Le premier, un homme, un divin homme, un juif, un Dieu, est passé de l’autre côté pour séparer les bons et les mauvais. Les enfers uniformes chez les païens. À son passage, au moment précis de sa venue, ils ne font plus qu’un. Un seul. L’Enfer. Dante dessinera une cartographie de ce continent en forme d’entonnoir fait de neuf cercles avec ces mots sur la porte d’entrée : « voi che entrate, lasciate ogni speranza. » Il n’y a qu’un enfer parce qu’il n’y a qu’un royaume des cieux. De Infernis ad Infernum.

Le Christ ce samedi est de sortie. Vous ne verrez pas Jésus rastaquouère fumeur de gitane, buveur de tequila.
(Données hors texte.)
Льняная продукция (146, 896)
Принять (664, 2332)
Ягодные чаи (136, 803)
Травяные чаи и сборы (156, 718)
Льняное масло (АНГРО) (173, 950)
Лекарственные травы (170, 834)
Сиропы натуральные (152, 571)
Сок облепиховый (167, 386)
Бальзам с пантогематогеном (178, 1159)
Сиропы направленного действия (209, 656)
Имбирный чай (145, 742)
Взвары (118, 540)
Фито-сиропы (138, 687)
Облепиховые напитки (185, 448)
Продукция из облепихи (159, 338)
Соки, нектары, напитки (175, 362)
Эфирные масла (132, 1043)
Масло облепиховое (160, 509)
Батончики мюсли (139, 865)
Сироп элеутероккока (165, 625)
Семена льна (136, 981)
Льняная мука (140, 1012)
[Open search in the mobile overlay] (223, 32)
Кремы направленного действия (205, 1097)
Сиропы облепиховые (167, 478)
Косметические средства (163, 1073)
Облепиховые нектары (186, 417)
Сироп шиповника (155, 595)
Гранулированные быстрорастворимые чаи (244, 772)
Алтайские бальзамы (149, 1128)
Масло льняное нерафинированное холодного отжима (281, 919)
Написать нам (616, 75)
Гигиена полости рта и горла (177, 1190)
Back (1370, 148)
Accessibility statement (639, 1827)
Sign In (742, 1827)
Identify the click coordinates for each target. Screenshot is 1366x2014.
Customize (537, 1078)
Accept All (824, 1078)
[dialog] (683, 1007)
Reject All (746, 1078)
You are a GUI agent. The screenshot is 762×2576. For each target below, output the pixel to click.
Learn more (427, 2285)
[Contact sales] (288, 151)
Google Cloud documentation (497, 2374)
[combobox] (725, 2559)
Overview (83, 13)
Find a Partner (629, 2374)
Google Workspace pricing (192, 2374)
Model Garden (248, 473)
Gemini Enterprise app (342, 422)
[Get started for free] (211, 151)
Il ne royaume ni ne bringue. Il a rangé son perfecto Kooples et son poncho Saint-Laurent. Cette nuit, il ne bamboche pas avec les squatteurs des night-clubs. Il ne traîne pas dans les bars avec les noceurs décadents et les nanas branchées. Il est au chevet des mourants dans les hôpitaux ; il donne à boire à ceux que l’on torture dans les prisons, à manger aux mendiants que nous ignorons. Il nettoie le visage de la femme que l’on bafoue ; il libère l’enfant avorté ; il pardonne à l’avorteuse, au repenti, au mari violent. Il veille l’homme seul ; adoucit la tumeur du cancéreux ; fluidifie le membre de l’infirme. Il accompagne les vieux malades dans leur lit et illumine les pensées du suicidaire. Au cœur de nous, de nos vanités, de nos peurs, de nos solitudes, il est avec nous. L’amour dans sa force a vaincu. C’est la mise à mort de la mort. La rédemption.